Using the 'cubed' extension for Python

After CubedPandas has been loaded, e.g. by import cubedpandas, you can also directly use the cubed extension for Pandas. The only difference to the cubed() function is, that you need to use the cubed attribute of the Pandas DataFrame and either slice it with the [] operator or get access to the cube or any context using the . operator.

import pandas as pd
import cubedpandas

df = pd.DataFrame({"channel": ["Online", "Online", "Online", "Retail", "Retail", "Retail"],
                   "product": ["Apple",  "Pear",   "Banana", "Apple",  "Pear",   "Banana"],
                   "sales":   [100,      150,      300,      200,      250,      350     ],})

cdf = df.cubed.cube  # return a reference to the cube, just 'df.cubed' will not work.
# or directly access any context the cube either by slicing with the [] operator
x = df.cubed["Online", "Apple", "sales"]
# or by using the . operator
y = df.cubed.Online.Apple.sales

assert(x == y == 100)

cubed(df, schema=None, infer_schema=True, exclude=None, caching=CachingStrategy.LAZY, caching_threshold=EAGER_CACHING_THRESHOLD, read_only=True)

Wraps a Pandas dataframes into a cube to provide convenient multi-dimensional access to the underlying dataframe for easy aggregation, filtering, slicing, reporting and data manipulation and write back.

Parameters:

  • df (DataFrame) –

    The Pandas dataframe to be wrapped into the CubedPandas Cube object.

  • schema

    (optional) A schema that defines the dimensions and measures of the Cube. If not provided, the schema will be inferred from the dataframe if parameter infer_schema is set to True. For further details please refer to the documentation of the Schema class. Default value is None.

  • infer_schema (bool, default: True ) –

    (optional) If no schema is provided and infer_schema is set to True, a suitable schema will be inferred from the unerlying dataframe. All numerical columns will be treated as measures, all other columns as dimensions. If this behaviour is not desired, a schema must be provided. Default value is True.

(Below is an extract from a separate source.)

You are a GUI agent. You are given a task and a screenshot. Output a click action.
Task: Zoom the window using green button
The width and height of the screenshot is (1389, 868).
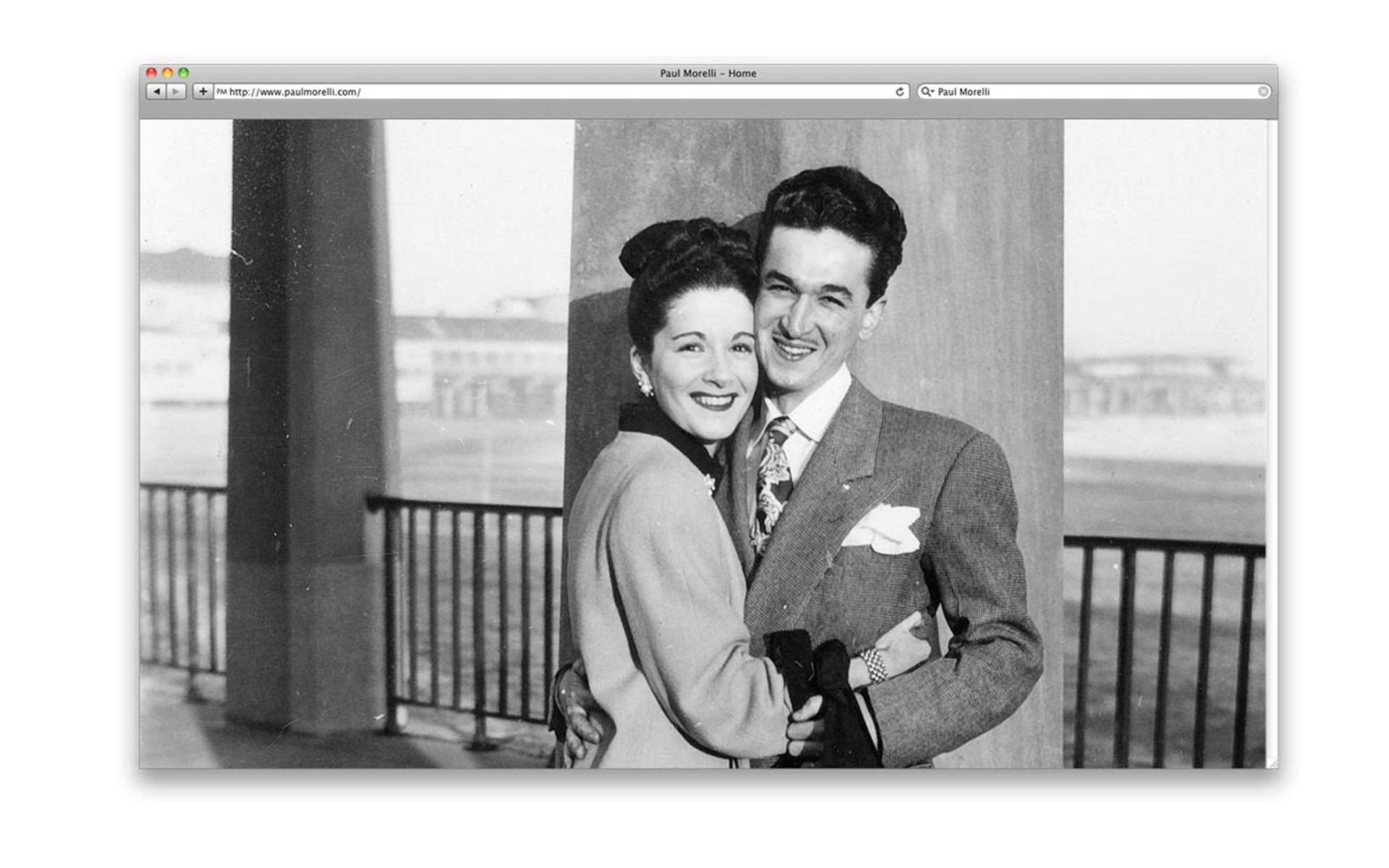click(x=184, y=73)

  • exclude (str | list | tuple | None, default: None ) –

    (optional) Defines the columns that should be excluded from the cube if no schema is provied. If a column is excluded, it will not be part of the schema and can not be accessed through the cube. Excluded columns will be ignored during schema inference. Default value is None.

  • caching (CachingStrategy, default: LAZY ) –

    (optional) A caching strategy to be applied for accessing the cube. recommended value for almost all use cases is CachingStrategy.LAZY, which caches dimension members on first access. Caching can be beneficial for performance, but may also consume more memory. To cache all dimension members eagerly (on initialization of the cube), set this parameter to CachingStrategy.EAGER. Please refer to the documentation of 'CachingStrategy' for more information. Default value is CachingStrategy.LAZY.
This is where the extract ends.